Copy every one of the records below word for word.

==== Input ====

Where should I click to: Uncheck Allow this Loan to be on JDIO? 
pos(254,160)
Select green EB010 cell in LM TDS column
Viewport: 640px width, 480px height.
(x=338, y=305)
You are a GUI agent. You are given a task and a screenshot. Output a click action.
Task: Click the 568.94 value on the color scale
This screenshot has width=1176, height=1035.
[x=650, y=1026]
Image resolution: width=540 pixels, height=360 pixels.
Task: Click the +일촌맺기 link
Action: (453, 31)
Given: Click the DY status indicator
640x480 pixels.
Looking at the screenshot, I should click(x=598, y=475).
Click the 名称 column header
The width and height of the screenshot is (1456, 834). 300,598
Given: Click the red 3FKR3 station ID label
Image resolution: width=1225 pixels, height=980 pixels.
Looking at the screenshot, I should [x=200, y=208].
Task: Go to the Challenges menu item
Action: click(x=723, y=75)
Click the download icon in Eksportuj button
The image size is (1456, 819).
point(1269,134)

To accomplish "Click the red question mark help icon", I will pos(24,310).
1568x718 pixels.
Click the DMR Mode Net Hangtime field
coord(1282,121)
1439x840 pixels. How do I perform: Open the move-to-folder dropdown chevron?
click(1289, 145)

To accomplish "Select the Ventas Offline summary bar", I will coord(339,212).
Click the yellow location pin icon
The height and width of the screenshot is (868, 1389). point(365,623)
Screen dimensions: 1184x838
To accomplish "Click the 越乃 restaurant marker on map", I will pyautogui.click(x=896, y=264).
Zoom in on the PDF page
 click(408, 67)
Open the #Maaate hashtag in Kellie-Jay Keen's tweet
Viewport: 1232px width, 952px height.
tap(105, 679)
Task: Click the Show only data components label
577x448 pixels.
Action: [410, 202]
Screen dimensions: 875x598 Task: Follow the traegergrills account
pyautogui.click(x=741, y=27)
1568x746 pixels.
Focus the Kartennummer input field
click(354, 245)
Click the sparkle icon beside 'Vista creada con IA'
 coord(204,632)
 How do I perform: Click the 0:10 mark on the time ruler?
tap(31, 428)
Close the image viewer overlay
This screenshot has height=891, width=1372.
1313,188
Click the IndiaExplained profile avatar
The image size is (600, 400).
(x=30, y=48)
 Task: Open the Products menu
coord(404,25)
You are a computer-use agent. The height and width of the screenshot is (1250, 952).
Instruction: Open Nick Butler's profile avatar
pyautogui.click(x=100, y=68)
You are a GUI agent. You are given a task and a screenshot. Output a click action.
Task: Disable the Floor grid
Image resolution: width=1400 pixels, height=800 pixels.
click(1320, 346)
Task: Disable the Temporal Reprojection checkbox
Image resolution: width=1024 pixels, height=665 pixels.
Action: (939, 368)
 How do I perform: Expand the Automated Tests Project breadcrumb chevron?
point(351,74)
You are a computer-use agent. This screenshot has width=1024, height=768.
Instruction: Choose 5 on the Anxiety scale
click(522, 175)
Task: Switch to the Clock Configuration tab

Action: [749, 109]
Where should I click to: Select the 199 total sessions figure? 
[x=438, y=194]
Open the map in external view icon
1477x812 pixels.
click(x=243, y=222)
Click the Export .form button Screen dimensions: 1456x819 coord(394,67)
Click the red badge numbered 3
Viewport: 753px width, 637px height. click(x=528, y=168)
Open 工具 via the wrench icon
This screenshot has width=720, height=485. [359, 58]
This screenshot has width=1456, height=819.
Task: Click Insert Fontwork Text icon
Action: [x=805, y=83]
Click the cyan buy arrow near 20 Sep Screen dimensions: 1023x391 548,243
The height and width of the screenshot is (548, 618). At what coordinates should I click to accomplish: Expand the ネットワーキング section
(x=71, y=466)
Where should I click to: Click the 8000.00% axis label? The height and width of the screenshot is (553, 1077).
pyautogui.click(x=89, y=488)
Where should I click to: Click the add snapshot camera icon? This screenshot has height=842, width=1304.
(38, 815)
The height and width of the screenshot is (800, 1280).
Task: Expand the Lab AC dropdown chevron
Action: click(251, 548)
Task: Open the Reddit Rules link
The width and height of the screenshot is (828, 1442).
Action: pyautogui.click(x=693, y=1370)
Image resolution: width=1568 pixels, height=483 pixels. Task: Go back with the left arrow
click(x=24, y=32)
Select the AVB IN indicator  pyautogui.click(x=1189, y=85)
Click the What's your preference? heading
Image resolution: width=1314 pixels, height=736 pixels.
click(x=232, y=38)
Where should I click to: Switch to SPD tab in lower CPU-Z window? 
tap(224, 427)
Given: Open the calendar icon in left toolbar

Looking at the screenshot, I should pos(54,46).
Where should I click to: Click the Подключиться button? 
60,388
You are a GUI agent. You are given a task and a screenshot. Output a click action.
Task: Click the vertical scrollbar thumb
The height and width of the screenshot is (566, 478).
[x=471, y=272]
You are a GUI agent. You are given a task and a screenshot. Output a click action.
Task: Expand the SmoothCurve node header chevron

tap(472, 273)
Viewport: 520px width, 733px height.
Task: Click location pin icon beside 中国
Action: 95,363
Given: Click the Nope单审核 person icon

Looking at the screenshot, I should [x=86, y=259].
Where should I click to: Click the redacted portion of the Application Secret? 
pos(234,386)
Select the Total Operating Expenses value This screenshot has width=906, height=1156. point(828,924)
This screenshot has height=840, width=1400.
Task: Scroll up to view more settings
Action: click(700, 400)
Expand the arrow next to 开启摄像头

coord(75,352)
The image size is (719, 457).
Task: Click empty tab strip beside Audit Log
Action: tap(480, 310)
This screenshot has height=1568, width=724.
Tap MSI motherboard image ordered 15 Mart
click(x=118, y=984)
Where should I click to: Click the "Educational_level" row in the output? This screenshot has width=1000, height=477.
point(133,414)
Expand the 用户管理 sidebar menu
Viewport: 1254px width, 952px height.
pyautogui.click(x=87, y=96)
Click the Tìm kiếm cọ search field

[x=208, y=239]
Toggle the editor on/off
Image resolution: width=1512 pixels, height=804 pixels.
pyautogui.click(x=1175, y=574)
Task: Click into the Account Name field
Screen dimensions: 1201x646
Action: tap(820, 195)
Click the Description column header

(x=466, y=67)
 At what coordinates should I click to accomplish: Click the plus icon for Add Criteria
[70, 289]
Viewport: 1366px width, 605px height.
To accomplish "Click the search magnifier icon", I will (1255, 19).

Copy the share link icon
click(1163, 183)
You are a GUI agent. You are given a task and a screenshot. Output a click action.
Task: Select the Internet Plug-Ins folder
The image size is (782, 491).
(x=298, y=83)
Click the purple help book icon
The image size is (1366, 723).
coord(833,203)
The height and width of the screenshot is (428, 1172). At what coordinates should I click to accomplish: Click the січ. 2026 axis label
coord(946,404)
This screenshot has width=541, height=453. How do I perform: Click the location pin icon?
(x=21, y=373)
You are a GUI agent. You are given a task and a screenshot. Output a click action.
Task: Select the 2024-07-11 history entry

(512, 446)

====

Result of this exercise ::
Where should I click to: Uncheck Allow this Loan to be on JDIO? 
pos(254,160)
Select green EB010 cell in LM TDS column
Viewport: 640px width, 480px height.
(x=338, y=305)
You are a GUI agent. You are given a task and a screenshot. Output a click action.
Task: Click the 568.94 value on the color scale
This screenshot has width=1176, height=1035.
[x=650, y=1026]
Image resolution: width=540 pixels, height=360 pixels.
Task: Click the +일촌맺기 link
Action: (453, 31)
Given: Click the DY status indicator
640x480 pixels.
Looking at the screenshot, I should click(x=598, y=475).
Click the 名称 column header
The width and height of the screenshot is (1456, 834). 300,598
Given: Click the red 3FKR3 station ID label
Image resolution: width=1225 pixels, height=980 pixels.
Looking at the screenshot, I should [x=200, y=208].
Task: Go to the Challenges menu item
Action: click(x=723, y=75)
Click the download icon in Eksportuj button
The image size is (1456, 819).
point(1269,134)

To accomplish "Click the red question mark help icon", I will pos(24,310).
1568x718 pixels.
Click the DMR Mode Net Hangtime field
coord(1282,121)
1439x840 pixels. How do I perform: Open the move-to-folder dropdown chevron?
click(1289, 145)

To accomplish "Select the Ventas Offline summary bar", I will coord(339,212).
Click the yellow location pin icon
The height and width of the screenshot is (868, 1389). point(365,623)
Screen dimensions: 1184x838
To accomplish "Click the 越乃 restaurant marker on map", I will pyautogui.click(x=896, y=264).
Zoom in on the PDF page
 click(408, 67)
Open the #Maaate hashtag in Kellie-Jay Keen's tweet
Viewport: 1232px width, 952px height.
tap(105, 679)
Task: Click the Show only data components label
577x448 pixels.
Action: [410, 202]
Screen dimensions: 875x598 Task: Follow the traegergrills account
pyautogui.click(x=741, y=27)
1568x746 pixels.
Focus the Kartennummer input field
click(354, 245)
Click the sparkle icon beside 'Vista creada con IA'
 coord(204,632)
 How do I perform: Click the 0:10 mark on the time ruler?
tap(31, 428)
Close the image viewer overlay
This screenshot has height=891, width=1372.
1313,188
Click the IndiaExplained profile avatar
The image size is (600, 400).
(x=30, y=48)
 Task: Open the Products menu
coord(404,25)
You are a computer-use agent. The height and width of the screenshot is (1250, 952).
Instruction: Open Nick Butler's profile avatar
pyautogui.click(x=100, y=68)
You are a GUI agent. You are given a task and a screenshot. Output a click action.
Task: Disable the Floor grid
Image resolution: width=1400 pixels, height=800 pixels.
click(1320, 346)
Task: Disable the Temporal Reprojection checkbox
Image resolution: width=1024 pixels, height=665 pixels.
Action: (939, 368)
 How do I perform: Expand the Automated Tests Project breadcrumb chevron?
point(351,74)
You are a computer-use agent. This screenshot has width=1024, height=768.
Instruction: Choose 5 on the Anxiety scale
click(522, 175)
Task: Switch to the Clock Configuration tab

Action: [749, 109]
Where should I click to: Select the 199 total sessions figure? 
[x=438, y=194]
Open the map in external view icon
1477x812 pixels.
click(x=243, y=222)
Click the Export .form button Screen dimensions: 1456x819 coord(394,67)
Click the red badge numbered 3
Viewport: 753px width, 637px height. click(x=528, y=168)
Open 工具 via the wrench icon
This screenshot has width=720, height=485. [359, 58]
This screenshot has width=1456, height=819.
Task: Click Insert Fontwork Text icon
Action: [x=805, y=83]
Click the cyan buy arrow near 20 Sep Screen dimensions: 1023x391 548,243
The height and width of the screenshot is (548, 618). At what coordinates should I click to accomplish: Expand the ネットワーキング section
(x=71, y=466)
Where should I click to: Click the 8000.00% axis label? The height and width of the screenshot is (553, 1077).
pyautogui.click(x=89, y=488)
Where should I click to: Click the add snapshot camera icon? This screenshot has height=842, width=1304.
(38, 815)
The height and width of the screenshot is (800, 1280).
Task: Expand the Lab AC dropdown chevron
Action: click(251, 548)
Task: Open the Reddit Rules link
The width and height of the screenshot is (828, 1442).
Action: pyautogui.click(x=693, y=1370)
Image resolution: width=1568 pixels, height=483 pixels. Task: Go back with the left arrow
click(x=24, y=32)
Select the AVB IN indicator  pyautogui.click(x=1189, y=85)
Click the What's your preference? heading
Image resolution: width=1314 pixels, height=736 pixels.
click(x=232, y=38)
Where should I click to: Switch to SPD tab in lower CPU-Z window? 
tap(224, 427)
Given: Open the calendar icon in left toolbar

Looking at the screenshot, I should pos(54,46).
Where should I click to: Click the Подключиться button? 
60,388
You are a GUI agent. You are given a task and a screenshot. Output a click action.
Task: Click the vertical scrollbar thumb
The height and width of the screenshot is (566, 478).
[x=471, y=272]
You are a GUI agent. You are given a task and a screenshot. Output a click action.
Task: Expand the SmoothCurve node header chevron

tap(472, 273)
Viewport: 520px width, 733px height.
Task: Click location pin icon beside 中国
Action: 95,363
Given: Click the Nope单审核 person icon

Looking at the screenshot, I should [x=86, y=259].
Where should I click to: Click the redacted portion of the Application Secret? 
pos(234,386)
Select the Total Operating Expenses value This screenshot has width=906, height=1156. point(828,924)
This screenshot has height=840, width=1400.
Task: Scroll up to view more settings
Action: click(700, 400)
Expand the arrow next to 开启摄像头

coord(75,352)
The image size is (719, 457).
Task: Click empty tab strip beside Audit Log
Action: tap(480, 310)
This screenshot has height=1568, width=724.
Tap MSI motherboard image ordered 15 Mart
click(x=118, y=984)
Where should I click to: Click the "Educational_level" row in the output? This screenshot has width=1000, height=477.
point(133,414)
Expand the 用户管理 sidebar menu
Viewport: 1254px width, 952px height.
pyautogui.click(x=87, y=96)
Click the Tìm kiếm cọ search field

[x=208, y=239]
Toggle the editor on/off
Image resolution: width=1512 pixels, height=804 pixels.
pyautogui.click(x=1175, y=574)
Task: Click into the Account Name field
Screen dimensions: 1201x646
Action: tap(820, 195)
Click the Description column header

(x=466, y=67)
 At what coordinates should I click to accomplish: Click the plus icon for Add Criteria
[70, 289]
Viewport: 1366px width, 605px height.
To accomplish "Click the search magnifier icon", I will (1255, 19).

Copy the share link icon
click(1163, 183)
You are a GUI agent. You are given a task and a screenshot. Output a click action.
Task: Select the Internet Plug-Ins folder
The image size is (782, 491).
(x=298, y=83)
Click the purple help book icon
The image size is (1366, 723).
coord(833,203)
The height and width of the screenshot is (428, 1172). At what coordinates should I click to accomplish: Click the січ. 2026 axis label
coord(946,404)
This screenshot has width=541, height=453. How do I perform: Click the location pin icon?
(x=21, y=373)
You are a GUI agent. You are given a task and a screenshot. Output a click action.
Task: Select the 2024-07-11 history entry

(512, 446)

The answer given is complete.